Given exercise 1: Write out the passage on p-values word for word, everything from "And what’s the" down to "hypothesis as false.".
Given exercise 2: Carry on writing the piece about p-values, picking up right after its last sentence.

But that only moves the question to: what is a p-value?

You might have heard of or seen papers and studies that say that a conclusion was reached with p < 0.05. The intuition behind the p-value is that you take some test statistic (such as the $\chi^2$) and you figure out what the probability that, on the null hypothesis, that test statistic would have a result at least as extreme (i.e. different from expected) as the one observed is. Therefore, in an experiment with for instance one degree of freedom (such as the tossing of a coin), values of $\chi^2$ greater than approximately 4 have a probability less than 5% of being observed.

And what’s the point of this? Orthodox statistics holds that if the p-value for your chosen statistic is less than some arbitrary number, then you should reject whatever your “null hypothesis” is (one would suppose that in the case of a coin the null hypothesis says the coin is fair). And… that’s it. Orthodox statistics tells you that if, “on chance alone,” there’s a less than (say) 5% probability of observing what you did, you should mark the null hypothesis as false.

Note that, for orthodox statistics, probability is the same thing as frequency. So what they really mean is that, if the results obtained would be observed in less than p (which is usually, as mentioned, 5%) of similar experiments if the null hypothesis were true, then you should reject that hypothesis.

Now, there is a huge number of things wrong with this picture. Let’s see what they all are.

First, the p-value chosen is completely arbitrary. And the usual one, 5%, is, to say the least, huge. One twentieth of correct results would be rejected by that. If you’re not absolutely outraged by this, you should be. If I recall correctly, physics uses a value like 0.01, which is better, but only 5 times so, and still completely arbitrary.

Second, using different test statistics may give you different p-values. If you use the $\chi^2$ you may get p = 0.07 but using the Student’s t-test will get you p = 0.04 (I’m guessing here when using these two particular examples, for all I know these two may be correlated in a way that makes this impossible, but the general principle holds that two test statistics may not say the same thing). So even the choice of which test statistic to use is arbitrary (somewhat, because some test statistics can’t be used for some kinds of experiments).

Third, the list of possible test statistics to pick is also arbitrary! Why would you choose the $\chi^2$ as a measure of fit? Why compare your $\chi^2$ to some imaginary $\chi^2$ distribution as opposed to comparing, say, $\chi$, or $\chi^3$, or $\chi^4$? Why use a t-distribution? Why those tests and not others? Since these test statistics are really only based upon certain statisticians’ intuitions, one shouldn’t expect to have a consistent answer to this.

Data shown:
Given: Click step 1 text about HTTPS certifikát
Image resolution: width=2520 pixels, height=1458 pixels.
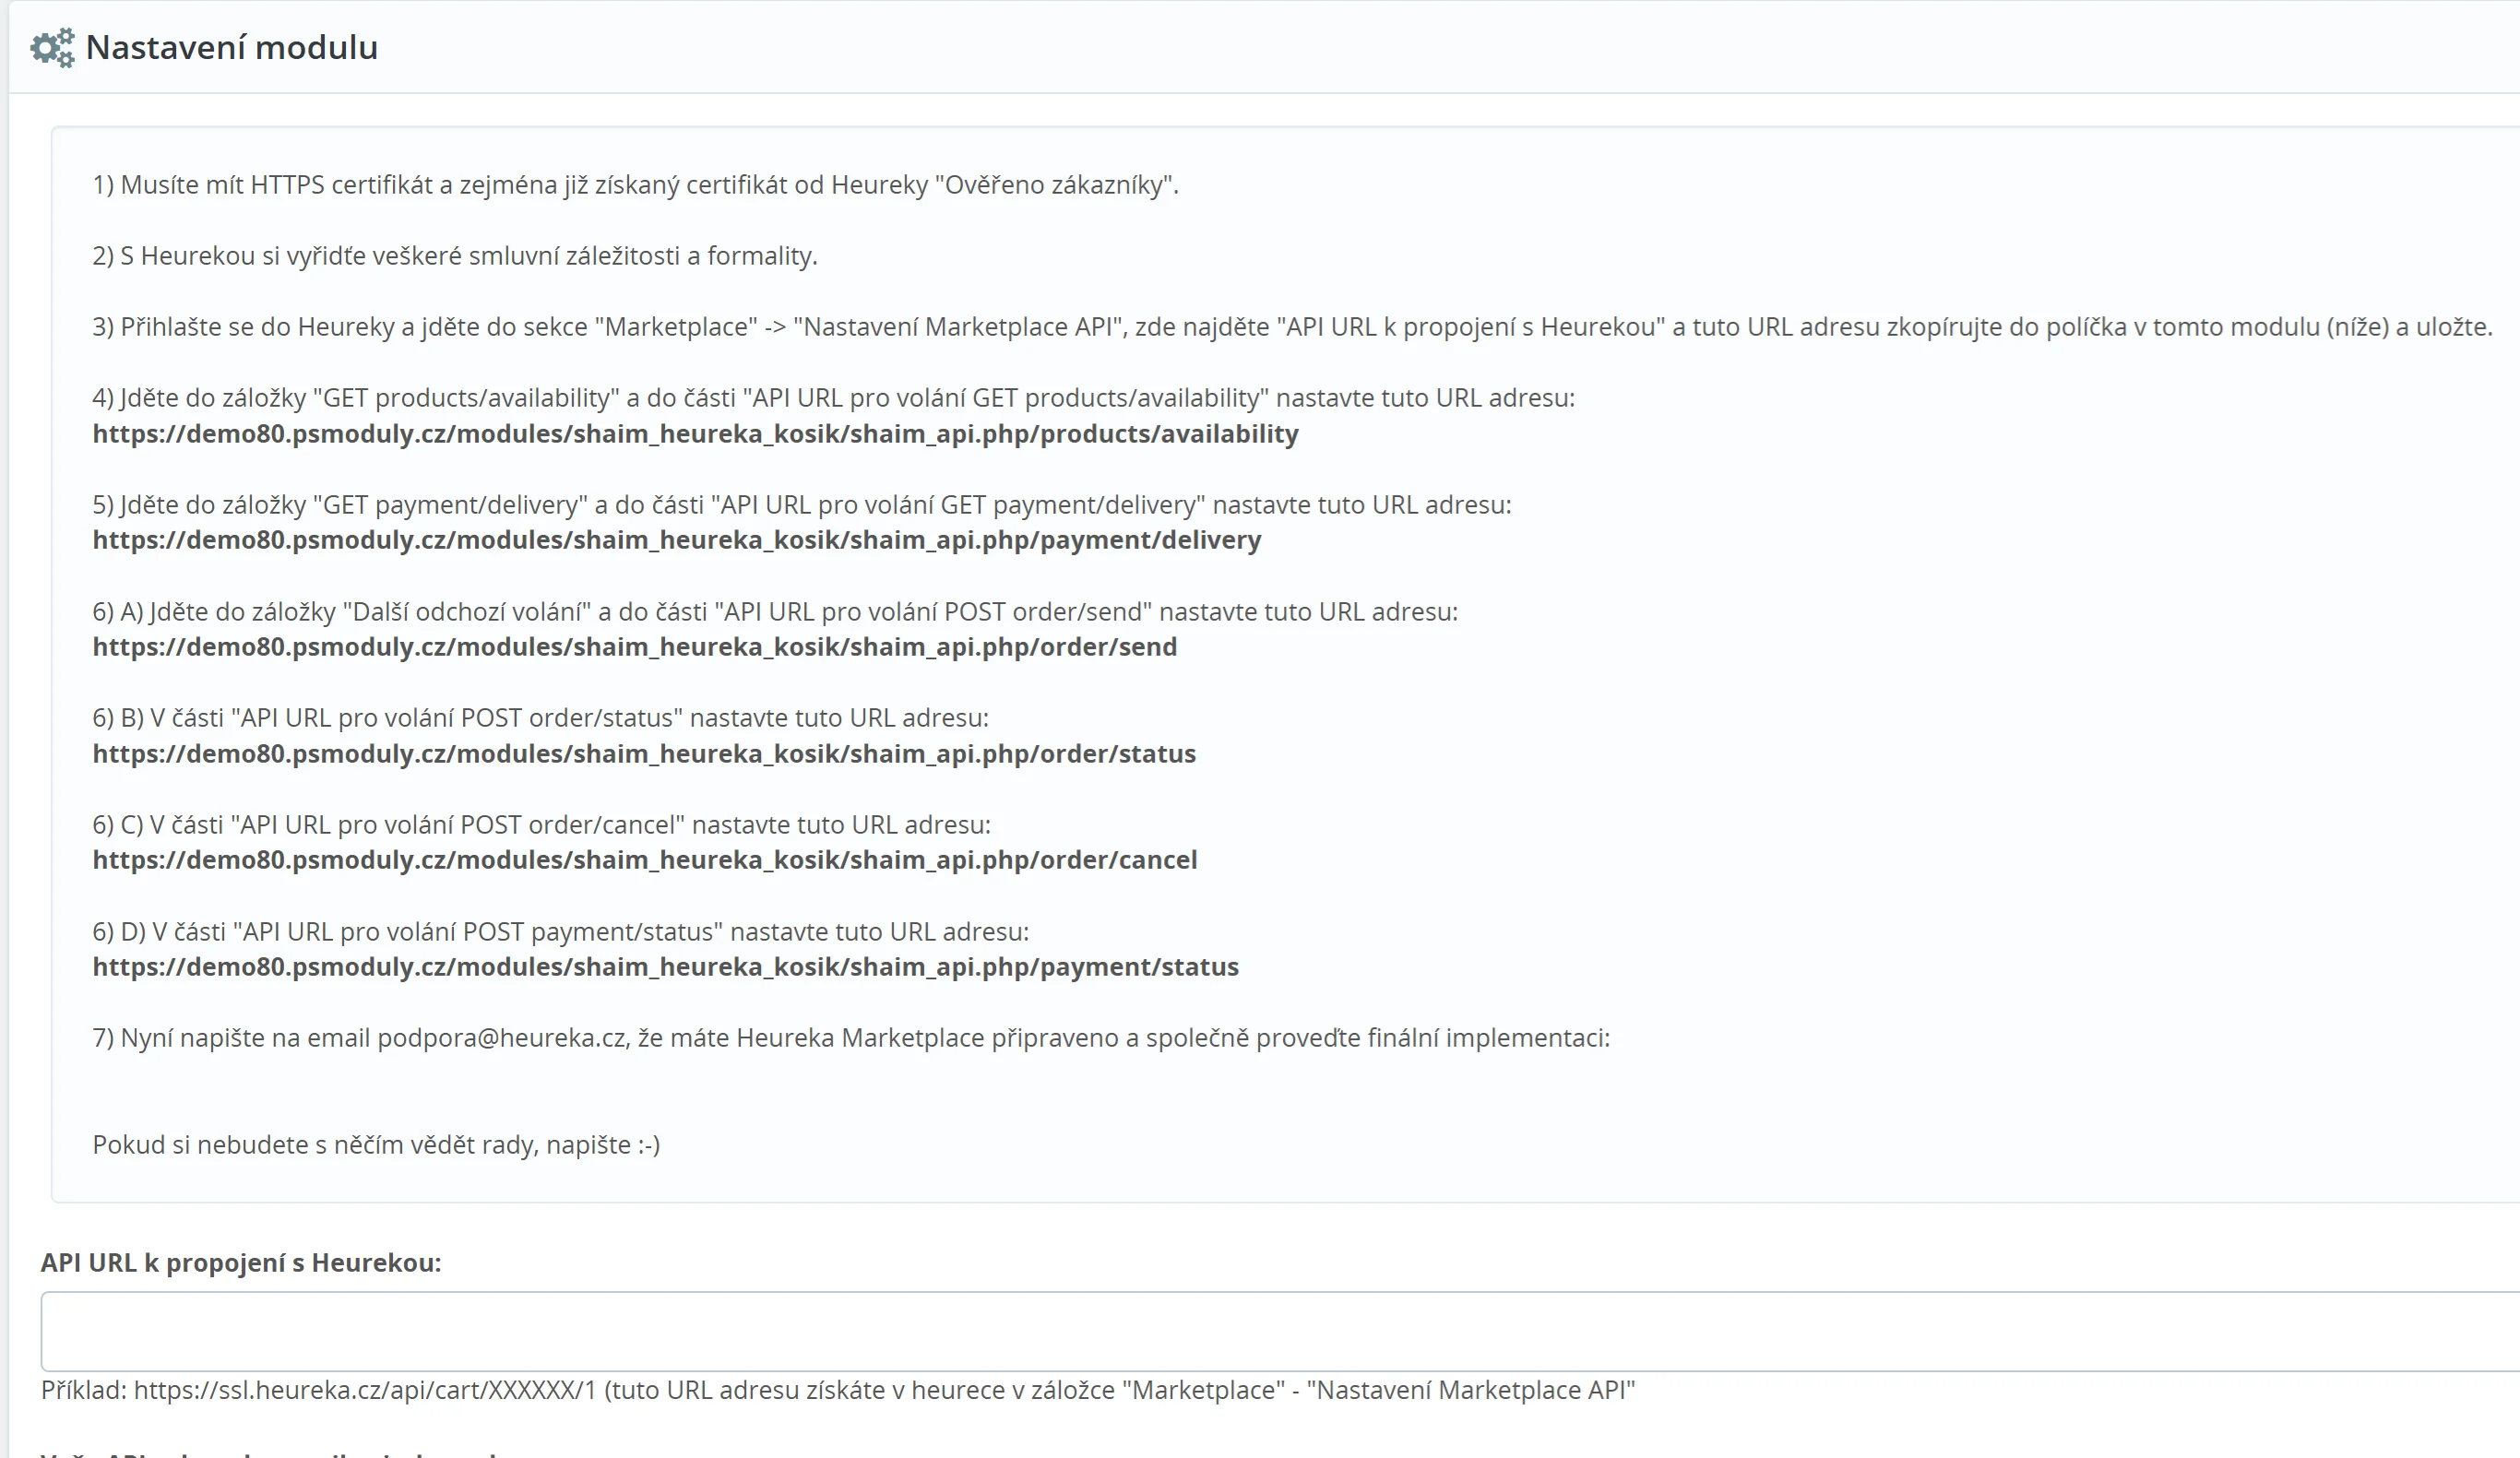Looking at the screenshot, I should click(635, 185).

Final result 1:
And what’s the point of this? Orthodox statistics holds that if the p-value for your chosen statistic is less than some arbitrary number, then you should reject whatever your “null hypothesis” is (one would suppose that in the case of a coin the null hypothesis says the coin is fair). And… that’s it. Orthodox statistics tells you that if, “on chance alone,” there’s a less than (say) 5% probability of observing what you did, you should mark the null hypothesis as false.

Final result 2:
Fourth, as I illustrated with the conditions of applicability of the $\chi^2$ test, they’re not universally valid. Since they’re ad hoc tools, they’re only applicable to some specific domains where they’re supposed to more-or-less work somewhat reliably.

And fifth… a p-value makes absolutely no mention of alternatives or prior knowledge. It says you should “reject” a hypothesis if its arbitrary p-value is below some arbitrary threshold, and “keep” it otherwise, but it doesn’t tell you what to use in its place. To the orthodox statistician, prior knowledge is metaphysical nonsense, and so is to talk about the probability of a hypothesis $P(H|X)$! But if you can’t talk about that, then you can’t really say whether you should trust your hypothesis, and what they offer instead are these test statistics that only tell you how well your hypothesis predicted the data, and they don’t do a very good job at that either.

See, this is what I mean when I say sometimes I look at orthodox statistics and screech in frustration.

One could argue that if some hypothesis $H$ gives a low p-value, then you could just use the hypothesis $\bar H$ instead, which is just the “ensemble of all hypotheses that are not $H$.” That too makes no sense because… well, $\bar H$ is an average of every hypothesis that’s not $H$, and it’s quite likely that the vast majority of them are worse fits to the data than $H$ itself, which would make $\bar H$ have an even lower p-value than $H$.

In Bayesian terms, given some observed data $D$ and some statistic $s(D)$, the p-value is defined as $P(s(x) \text{ at least as extreme as } s(D) | HX)$, which we’ll call just $P(s|HX)$. Now, $P(s|\bar HX) = \frac{P(\bar H|sX)P(s|X)}{P(\bar H|X)}$ which… doesn’t actually make any reference to $P(s|HX)$! That is, the p-value of some data on some hypothesis $H$ is not directly coupled to the p-value of that data on its negation, and they can be both arbitrarily low!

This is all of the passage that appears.